I am running Kubuntu 18.10 w kernel 4.18.0-11-generic with AMD Ryzen
2700x CPU, I initially believed I had a Ryzen soft lockup issue, and I
had posted in AMD community forums:


https://community.amd.com/thread/225795#

But I later realized the AMD soft lockup issue is one that required
motherboard reset button to get out off. My issue is usually not so bad,
most of the time, SSH and network and VIRTUAL MACHINES inside my server
will still work. I could use the following command vis SSH to get back
alive:

#sudo systemctl restart sddm

I am now inclined to suspect a Linux Kernel scheduler had caused some of
my threads frozen, and X.org console frozen - mouse and keyboard stuck.

The latest discover on/right-after X'mas 2018 was that all CPUs logical
& physical cores will still be running as seen in ksysguard graphs and
top command, while some threads typically my late night crontab backup
jobs, HANG FOR HOURS randomly and after hours, RESUME THEMSELVES. The
backup was apparently all done - but up to after 12hours of delays!

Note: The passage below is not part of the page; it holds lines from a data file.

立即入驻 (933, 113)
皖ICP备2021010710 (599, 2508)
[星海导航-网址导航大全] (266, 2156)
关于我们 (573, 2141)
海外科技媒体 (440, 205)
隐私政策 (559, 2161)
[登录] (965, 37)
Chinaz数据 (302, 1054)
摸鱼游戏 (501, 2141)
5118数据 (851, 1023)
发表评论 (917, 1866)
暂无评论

I had also seen frozen X.org screen later refreshed a little after
45mins, but I could not wait further so I SSH a sddm restart as
mentioned above.


I copy my post dated Dec.27.2018 on AMD community forum below:

Dear All,

Today my new discovery indicated that we may be heading wrong direction
with regards to CPU core voltage and power states. It has got to be
something else.


265px-Ksysguard1.png

I use the famous linux top command and ksysguard (above imgs) and I sort
of AMBUSH the problem awaited to solidly catch a process that frozen.

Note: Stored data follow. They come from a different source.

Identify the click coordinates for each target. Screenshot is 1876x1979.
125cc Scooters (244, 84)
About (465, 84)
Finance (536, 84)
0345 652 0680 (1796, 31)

And my chance came today. I caught my Virtual Machines Backup crontab
jobs frozen at the vmware's vmrun suspend command. Info:

https://docs.vmware.com/en/VMware-Fusion/11/com.vmware.fusion.using.doc
/GUID-24F54E24-EFB0-4E94-8A07-2AD791F0E497.html

My cron jobs put each virtual machines into suspend mode and backup into
a harddisk. I got a clue few days ago when I check through my backups,
their folder date time stamps suggested that the usual backup jobs which
should all be done within 30 mins normally, had on 2 occasions took
several hours! There was nothing else wrong beside the long time spent
at late night to backup, the data seem quite completely backed up. That
means, the lockup or freeze could unfreeze themselves and proceeded to a
long delayed completion.


So I ssh into this Ryzen machine at my crontab job hour today, forwarded
X and ran ksysguard and top at remote desktop. Yes the cron job frozen
and backup was not happening. I also used the linux ps -aux | grep
crontab & similar commands, it was confirm that crontab was hanging
awaiting for vmrun to suspend the vm, and this command just frozen. It
fronzen for almost 2 hours! & later it completed it after this long
delay. And my script went ahead further to backup another virtual
machine, and after backing up, it is suppose to do vmrun resume but
agian, the resume frozen up and took more than 1 hour. After this even
my ssh -X session died. I can not reconnect again.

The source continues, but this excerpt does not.